Now, less than a month away from the first show, I’m glad I did. I’ve learned most of two dances, one of which is in the Fezziwig party. I’m enjoying the company of the rest of the cast, all of whom have more experience than me in this sort of thing. They’re wonderful people, every one of them, and they’ve taught me a lot. Even the ones who are younger than me.

But mostly, I’m loving experiencing first hand a new (to me) way of storytelling. I imagine when Charles Dickens sat down to write A Christmas Carol, he never imagined it being adapted to the stage. He never thought of the way his beautiful story of self-discovery and redemption could be told through song and dance, visualized by a director and translated by actors on a stage.
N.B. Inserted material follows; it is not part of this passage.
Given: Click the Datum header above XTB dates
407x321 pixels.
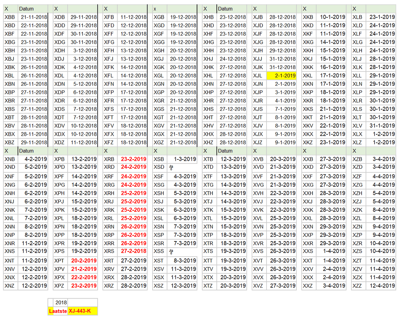Looking at the screenshot, I should 225,151.
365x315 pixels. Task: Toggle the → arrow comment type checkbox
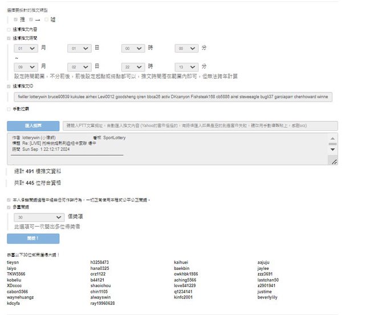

I’m sure he never thought of it, but I believe he would have liked it.

Origin Stories: They’re not just for Superheroes!
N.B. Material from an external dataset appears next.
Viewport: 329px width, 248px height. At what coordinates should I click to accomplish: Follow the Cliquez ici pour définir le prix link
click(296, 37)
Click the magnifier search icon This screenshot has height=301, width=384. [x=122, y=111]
Yesterday was one of my kids’ birthdays. I found myself thinking (and talking) all day about the day he was born. I’m going to tell you the story and I beg you to bear with me because there is a point to it.

It was snowy and cold up in Baltimore and I had been feeling bad all day, but I wasn’t supposed to be in labor yet. It was a month too early! But my husband called the doctor anyway, and he suggested we just stop by the hospital to be checked out. Better safe than sorry. We figured we’d stop by Taco Bell and pick up dinner on the way home, then cuddle up in our cozy apartment with our four-year-old son and watch “The Simpsons”.
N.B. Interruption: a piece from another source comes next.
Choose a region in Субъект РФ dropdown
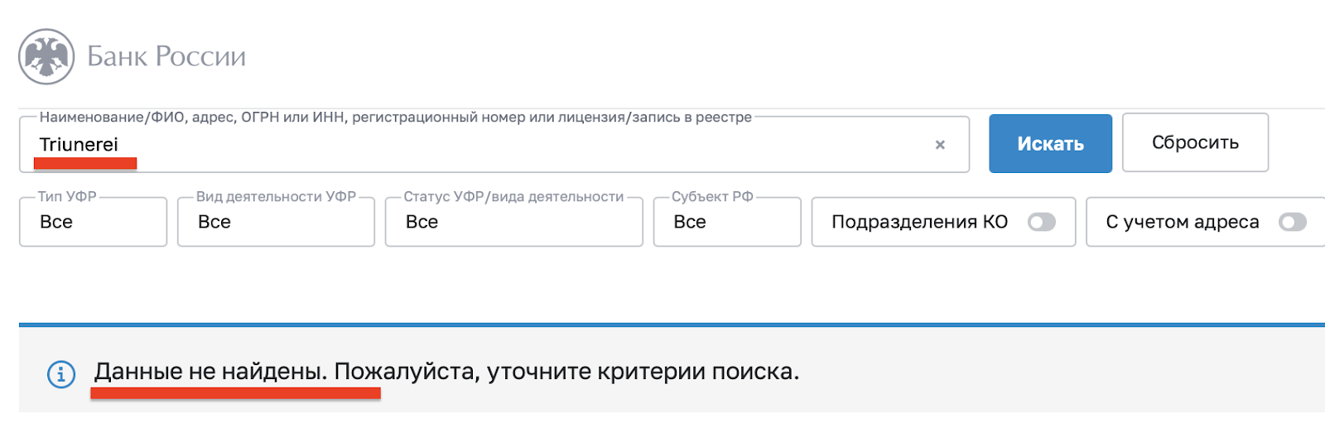 coord(726,222)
Well, I was in labor. Long story short, they decided to stop the labor so while they fed me drugs intravenously, my husband braved the snow and took our son to the Eastern Shore to stay with his Granny. The labor stopped and I was discharged the next morning with instructions to rest. I did, but the pains started again that evening and in the early morning hours, I woke my husband and we went to the hospital again and a few hours later, my blessedly healthy five-pound son was born.

This is a story like many others. My friends and I used to get together at play dates and swap birth stories. I find myself telling these stories to strangers and acquaintances who probably don’t get why it’s so important to me and are probably hiding yawns as a I tell them.

So why is this story so interesting to me? Because it’s an origin story. Not just my son’s origin story, but the story of how I became a mom of two (the story of how I became a mom of three is another one for another time!). I love origin stories. The one book of the Bible that I have actually read and studied is Genesis. “In the beginning…” is a magical phrase for me. I think these stories are important to me because they preserve where we came from, and that’s what stories were originally intended to do.

We are made up of our origin stories. How we became who we are. Parents, writers, sons, daughters…whatever you are, you have an origin story or two or three. Probably many all intertwined like leaves and vines. We are who we are because of our stories, so the next time your mother bores you with her story of your birth or your grandfather tells you for the umpteenth time what it was like when he was a kid, listen with an ear pressed to the ground. It’s your origins—your roots—that you’re hearing.